## Work to complete
Return the following lines and nothing else: the one holding "Instruction: Click the OK button" and all those after it in the records below, unchanged, minus any pictures.

(Screenshot grounding data)
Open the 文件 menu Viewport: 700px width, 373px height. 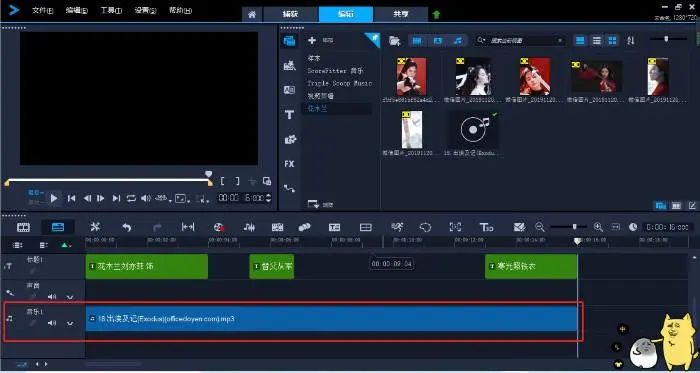(42, 10)
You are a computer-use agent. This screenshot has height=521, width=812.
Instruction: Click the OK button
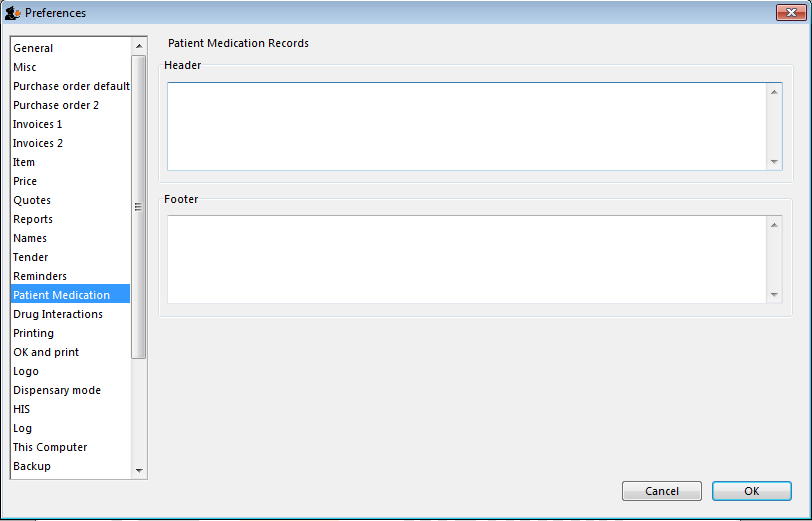[x=751, y=491]
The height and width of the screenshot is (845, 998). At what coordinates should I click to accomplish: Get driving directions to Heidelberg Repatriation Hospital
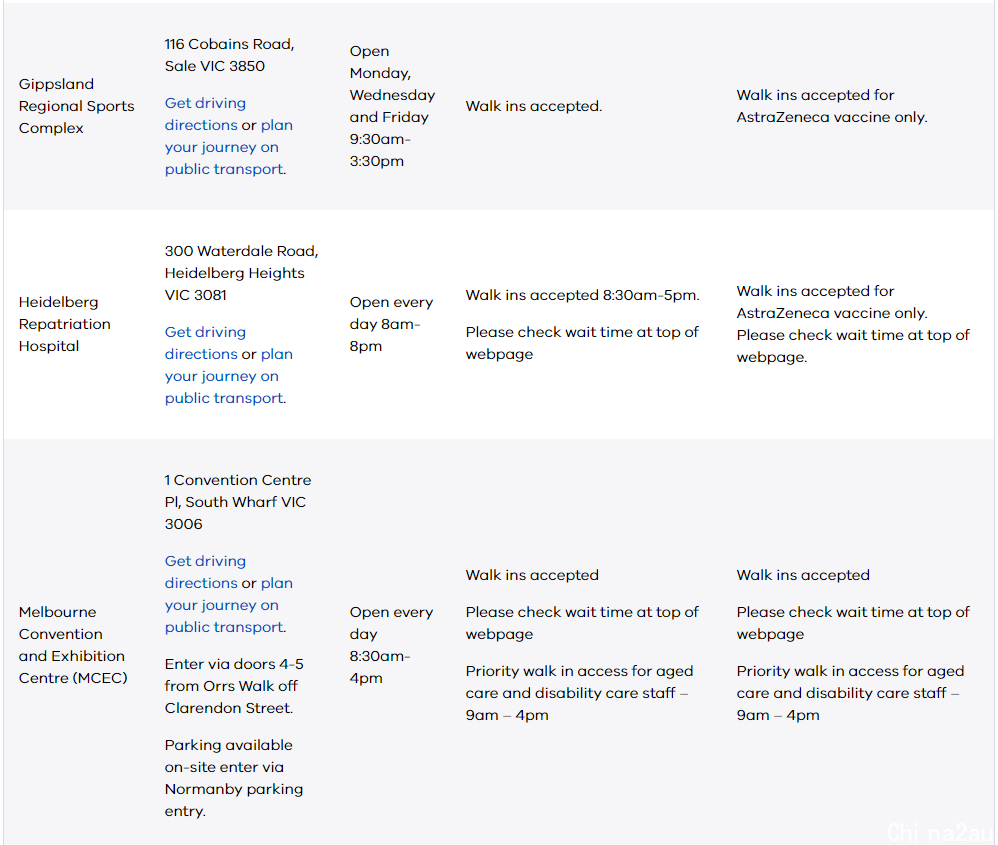point(205,343)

## Expected answer
Instruction: Click the OK button
[x=751, y=491]
The height and width of the screenshot is (845, 998). At what coordinates should I click to accomplish: Get driving directions to Heidelberg Repatriation Hospital
point(205,343)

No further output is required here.